Lo “Snowden” di Oliver Stone arriva in Italia
Il regista statunitense Oliver Stone ci racconta il “Grande Fratello” dei nostri tempi. Nelle sale italiane ecco “Snowden”, con protagonista Joseph Gordon-Levitt nei panni di Edward Snowden, il tecnico informatico ex dipendente della CIA responsabile della rivelazione di informazioni segrete governative tra cui il programma di intercettazioni telefoniche
di Federica Albano
su Twitter @Federica Albano
Il campo di battaglia oggi è il web. Potrebbe essere questo il mantra di “Snowden”, ultima fatica di Oliver Stone. Edward Snowden (nel film Joseph Gordon-Levitt) è senz’altro uno dei personaggi più controversi del nostro tempo. La storia non può che iniziare nel 2013 quando l’ex tecnico informatico, chiuso nella sua camera d’albergo a Hong Kong, racconta alla documentarista Laura Poitras (Melissa Leo) e al giornalista del Guardian Glenn Greenwald (Zachary Quinto) tutti gli elementi di quello che in seguito è stato definito il Datagate. Snowden è poco meno che trentenne, con un passato da ex marine (tratto comune con il regista Stone) ma soprattutto da ex tecnico della Cia e consulente informatico all’Nsa.
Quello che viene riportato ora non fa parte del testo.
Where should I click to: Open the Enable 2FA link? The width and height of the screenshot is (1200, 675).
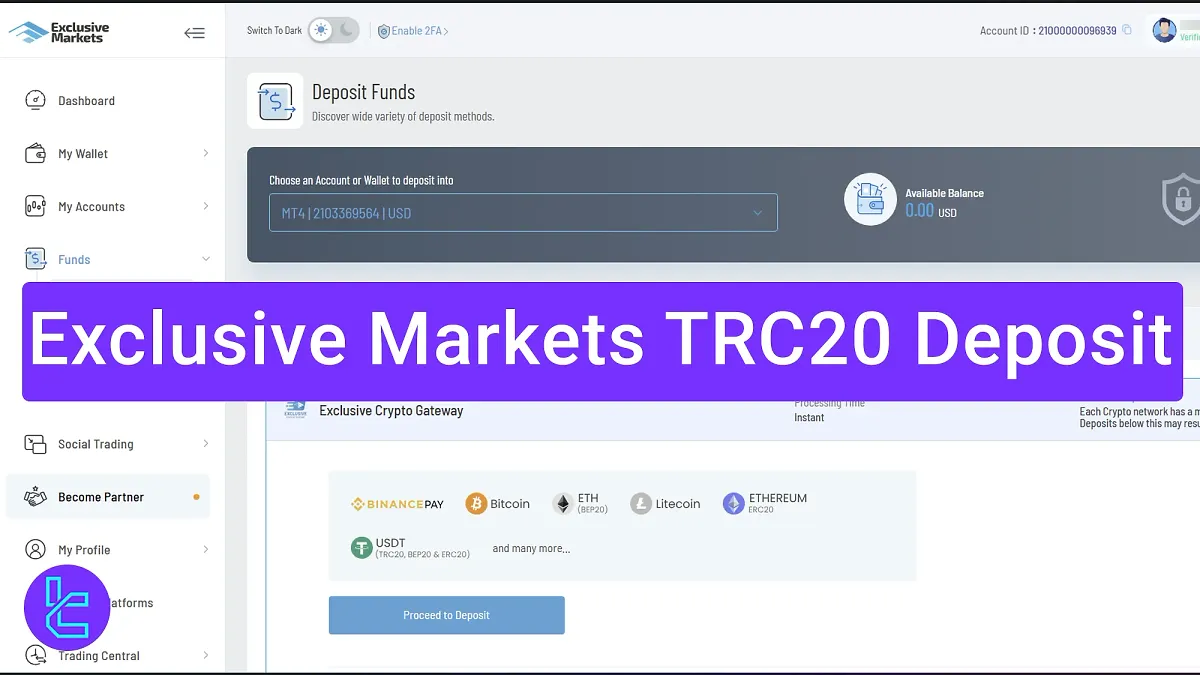coord(416,30)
Dichiara alla stampa che il governo statunitense monitora tutte le comunicazioni digitali dell’intero globo. Non si parla più di minaccia terrorista, ma di pura egemonia nel controllo mondiale perché non sono i sospettati di terrorismo ad essere spiati, ma tutti noi. Non è un caso che uno dei registi più scomodi d’America si sia interessato ad una storia simile.
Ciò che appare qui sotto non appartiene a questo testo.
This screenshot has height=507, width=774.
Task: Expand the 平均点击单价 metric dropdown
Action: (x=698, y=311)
La narrazione è esaustiva e coinvolgente, per un attimo si dimentica che i fatti narrati siano realmente accaduti e ci si immedesima in una spy-story a tutti gli effetti. Anche per questo il film merita di essere visto; d’altro canto la biografia è un genere congeniale a Stone. Altra nota positiva è sicuramente il montaggio nonostante le ultime sequenze in cui Joseph Gordon-Levitt viene sostituito dal vero Snowden sembrano un po’ una forzatura, una sorta di celebrazione forzata soprattutto nel voler attribuire al protagonista un candore morale che forse non gli spetta completamente.
Il film comunque non risulta minimamente compromesso perché riesce a mantenere il fuoco sul reale oggetto della narrazione. Gordon-Levitt sembra essere l’ingrediente fondamentale della pellicola: aggiungendo spessore, espressione ed umanità al suo ruolo sostenendolo senza fatica. Una storia che sembra non avere fine, che mantiene spiragli aperti perché realtà in divenire; che lascia l’amaro in bocca perché descrive i sintomi ma non la cura, che sembra consigliarci di oscurare le nostre webcam con un cerotto o chiudere i nostri cellulari nel microonde piuttosto che sperare che le cose cambino davvero.